Rapid preparative isolation of major erythrocyte membrane proteins using polyacrylamide gel electrophoresis in sodium dodecylsulfate.

1. We describe a simple method for preparative, sodium dodecylsulfate/polyacrylamide gel electrophoresis of the major proteins in human erythrocyte membranes. 2. The method is based on extraction of prestained proteins from gel slabs. Three different fluorescent dyes (o-phthalaldehyde, fluorescamine and 1-dimethyl-aminonaphthalene-5-sulfonylchloride) have been used for pretaining. The method allows separation of up to 75 mg membrane protein and isolation of mg quantities of all major erythrocyte ghost proteins, while preserving the high resolution of analytical polyacrylamide gel electrophoresis. 3. Yield depends on extraction conditions and the molecular weight of the proteins being eluted. It ranges from 43-48% for protein 1 (apparent mol. wt approx. 310000) and 72-78% for protein 3(apparent mol. wt 87 000-93 000) to 87-93% for protein 6 (apparent mol. wt 35 000). 4. The labile behaviour of the high molecular "spectrin" bands (bands 1 and 2) is described. Extraction at room temperature tends to split these proteins into products of lower molecular weight.

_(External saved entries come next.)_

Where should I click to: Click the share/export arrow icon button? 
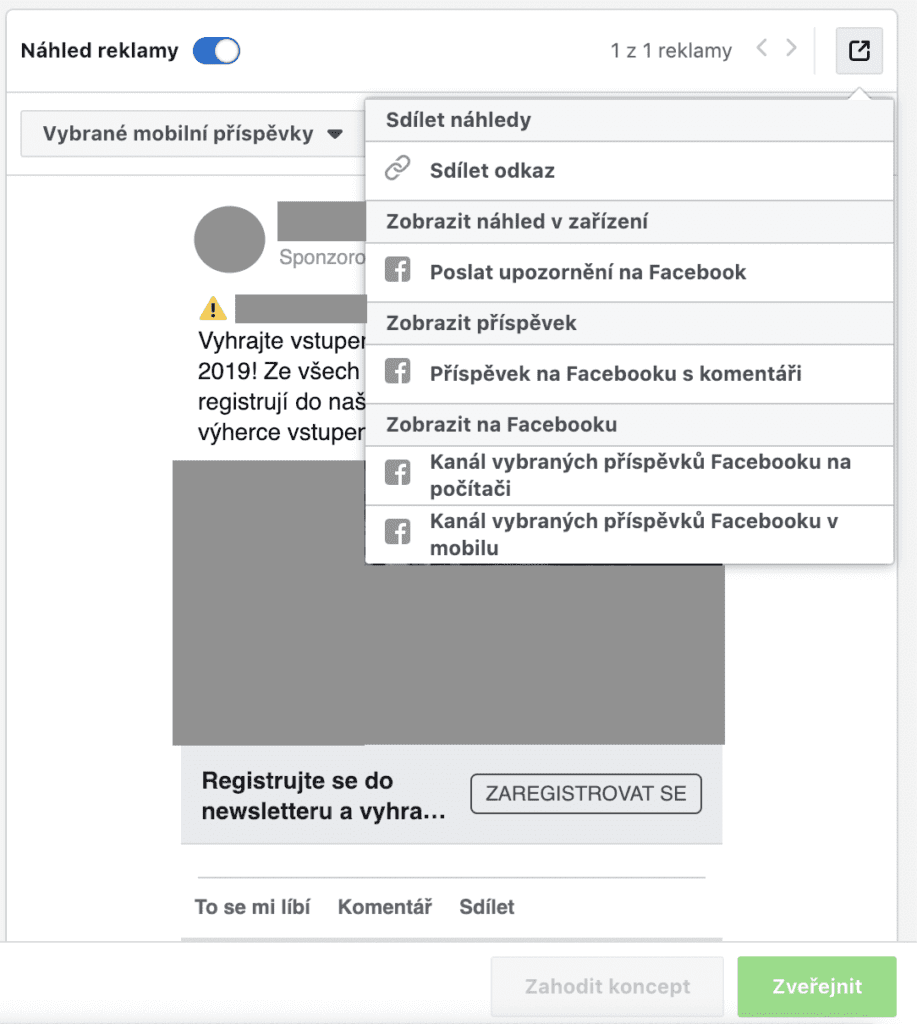click(859, 50)
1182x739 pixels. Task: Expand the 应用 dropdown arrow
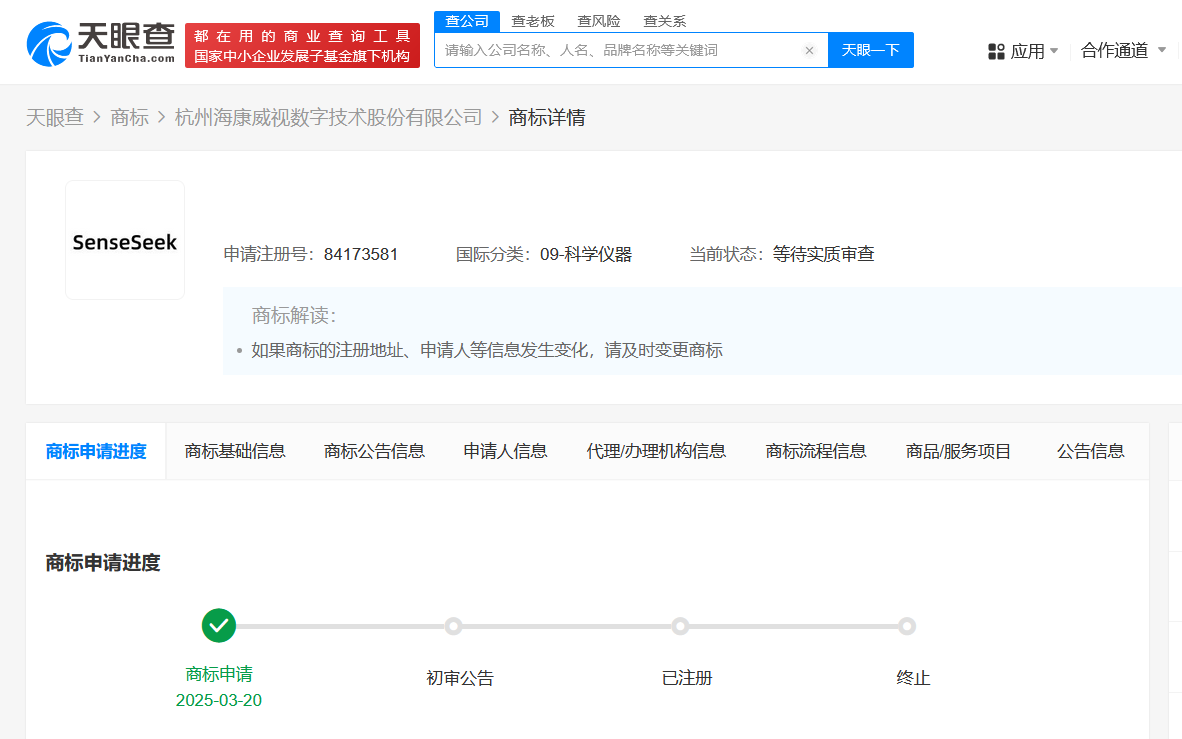(1054, 51)
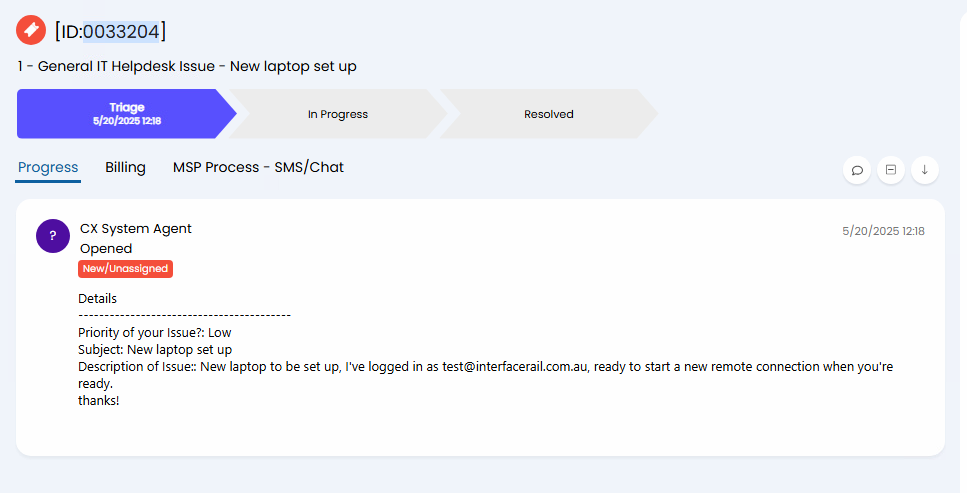Image resolution: width=967 pixels, height=493 pixels.
Task: Set the ticket stage to Resolved
Action: [549, 114]
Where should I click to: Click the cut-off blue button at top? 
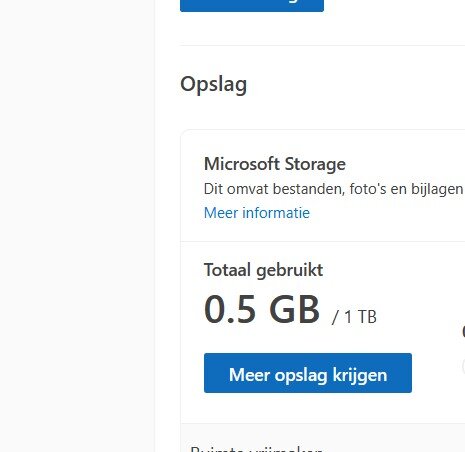click(x=252, y=5)
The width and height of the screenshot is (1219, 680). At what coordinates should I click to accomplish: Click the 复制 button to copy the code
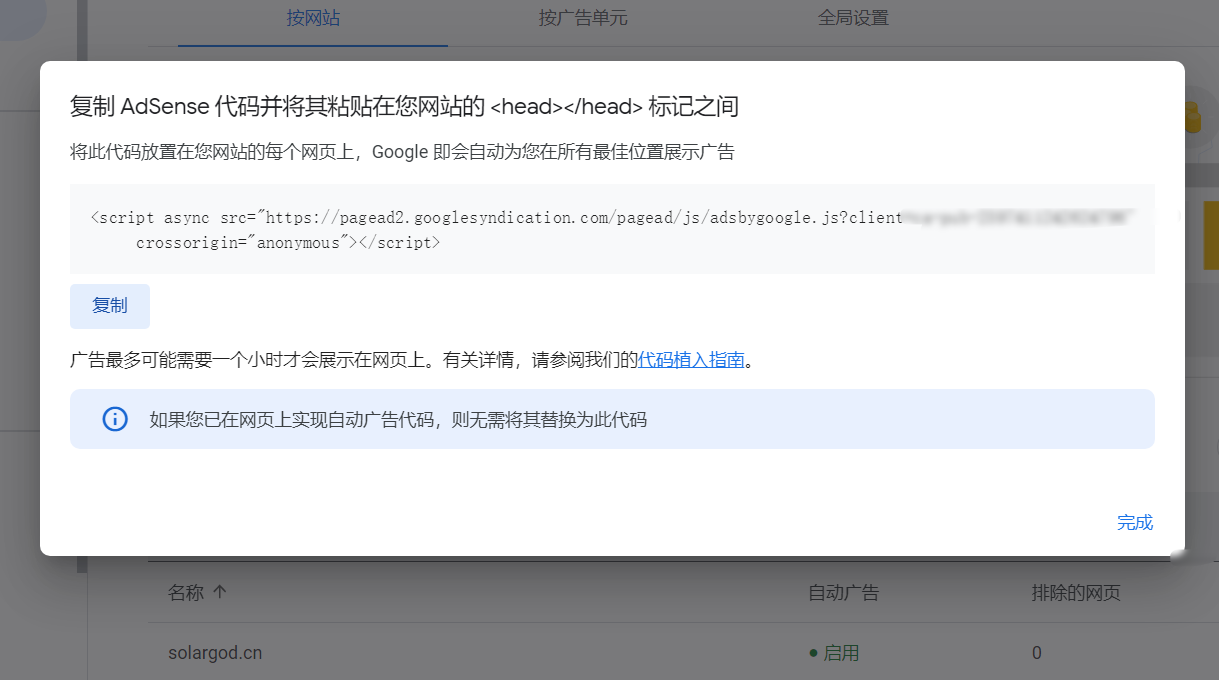pos(109,306)
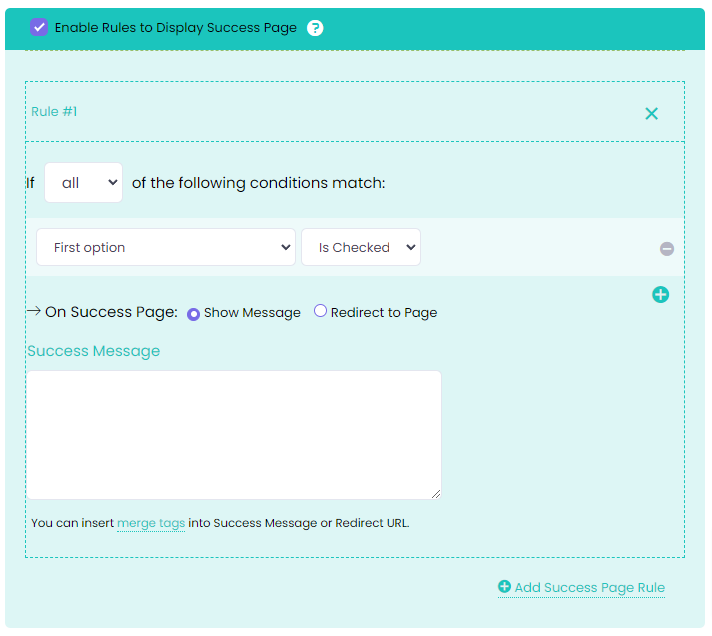Click inside the Success Message text area
This screenshot has height=636, width=712.
coord(233,435)
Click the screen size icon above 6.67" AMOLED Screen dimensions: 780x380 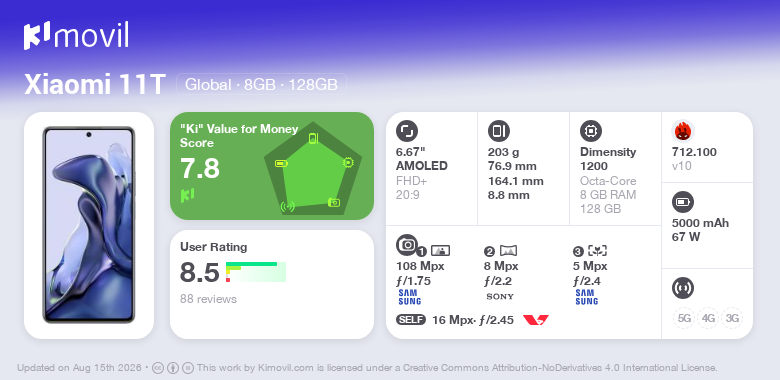(407, 131)
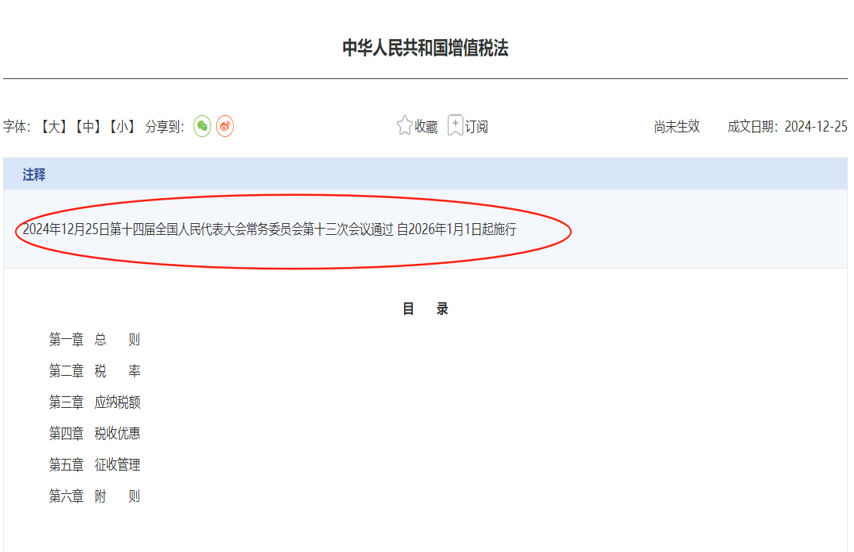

In contrast, the minor protein components 2.1 and 2.2 tend to aggregate yielding components 1 and 2. 5. N-terminal amino acid analyses have been performed on proteins 1, 2, 3, 4A, 4B, 5 and 6. Each of these bands contains several N-terminals, most of which appear constant. Some additional N-terminal amino acids vary from one donor to the next.